■ **Исходный текст**
□ □ □ □

Ф. Анкерсмит
Шесть тезисов нарративной философии истории
1. Исторические нарративы – это интерпретации прошлого.
1.1. Термины «исторический нарратив» и «интерпретация» позволяют подобрать более адекватные ключи для понимания историографии, чем термины «описание» и «объяснение».
1.2. Мы интерпретируем не тогда, когда нам не хватает данных, а тогда, когда они в избытке (см. 4.3). Описание и объяснение требуют «достаточного» количества данных.
1.2.1. Научные теории не ограничены, так как бесконечное число теорий может объяснить известные данные; интерпретации не ограничены, т. к. только бесконечное число интерпретаций может объяснить все известные данные.
1.3. Интерпретация – это не перевод. Прошлое – это не текст, который должен быть переведен в нарратив историографии; прошлое должно быть интерпретировано.
1.4. Нарративные интерпретации не обязательно имеют последовательный характер; исторические нарративы только условно являются историями, имеющими начало, середину и конец.
1.4.1. Историческое время – относительно недавнее и весьма искусственное изобретение Западной цивилизации. Это культурологическое, а не философское понятие. Следовательно, основывать нарративизм на концепции времени значит возводить здание на песке.
1.4.2. Нарративизм может объяснять время, но не объясняется им (см. 2.1.3 и 4.7.5).
1.5. Двадцать лет назад философия истории была сциентистской; теперь следует избегать другой крайности – понимания историографии как формы литературы. Историзм есть juste milieu* между ними двумя: он сохраняет то, что является истинным и в сциентистских, и в литературных подходах к истории, и избегает того, что избыточно в них обоих.
1.5.1. Историография создает нарративные интерпретации социоисторической действительности; литература применяет их.
1.6. Нет никакой четкой демаркационной линии между историографией и нарративистской философией истории (см. 4.7.5 и 4.7.7).

□ □ □ □

■ **Выборка из данных**
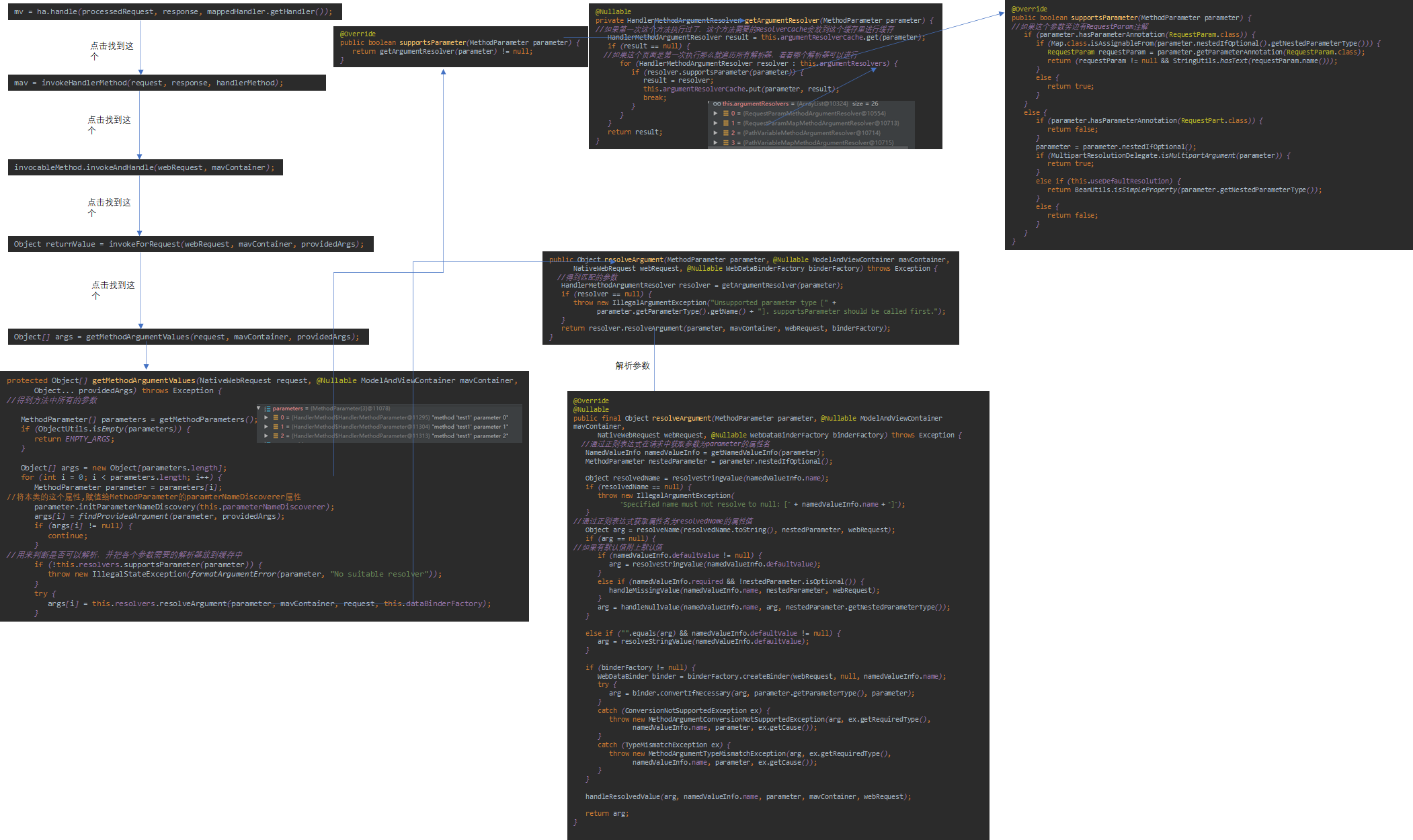Click the field icon of 'parameter 2' entry
1413x840 pixels.
(275, 436)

□ □ □ □

■ **Задания**
a. Повторите фрагмент о нарративной философии истории, начав со слов «1.3. Интерпретация –» и закончив словами «должно быть интерпретировано.». При этом замените «перевод» на «пересказ».
b. Перечислите без повторов все номера пунктов, на которые фрагмент о нарративной философии истории ссылается с пометкой «см.».
c. Напишите продолжение фрагмента о нарративной философии истории после его последнего предложения.

■ **Ответы к заданиям**
a.
1.3. Интерпретация – это не пересказ. Прошлое – это не текст, который должен быть переведен в нарратив историографии; прошлое должно быть интерпретировано.

b. 4.3, 2.1.3, 4.7.5, 4.7.7

c.
2. Нарративизм принимает прошлое таким, как оно есть. Другими словами, он принимает то, что несомненно в прошлом. Именно то, что несомненно, является историческим фактом. Оба этих утверждения истинны (см. 3.4.1 и 3.4.2).
2.1. Необходимо различать историческое исследование (вопрос фактов) и историческое письмо (вопрос интерпретации). Это различие подобно, хотя ни в коем случае не идентично, дистинкции наблюдения и теории в философии науки.
2.1.1. Результаты исторического исследования выражены в единичных утверждениях; нарративные интерпретации – в серии утверждений.
2.1.2. Специфика обозначенного различия состоит не в разнице между единичным и общим утверждениями, но в разнице между общим утверждением и историческим нарративом. Единичное утверждение может обслуживать и то, и другое.
2.1.3. Временные детерминанты выражены в утверждениях, но не утверждениями и поэтому не представляют специфического интереса для нарративистской философии истории. Нарративистская философия истории имеет дело с утверждениями, но не с их частями (такими, как временные индикаторы).
2.2. Существует связь между философией исторического исследования и компонентами (утверждениями) исторического нарратива. Философия исторического письма и исторического нарратива, в сущности, соотносятся подобным же способом.
2.2.1. За некоторым исключением (В. Уолш, X. Уайт, Л. Минк), современная философия истории интересуется только историческим исследованием.
2.2.2. Ее недоверие к (нарративистскому) холизму лишает ее возможности понять исторический нар-ратив.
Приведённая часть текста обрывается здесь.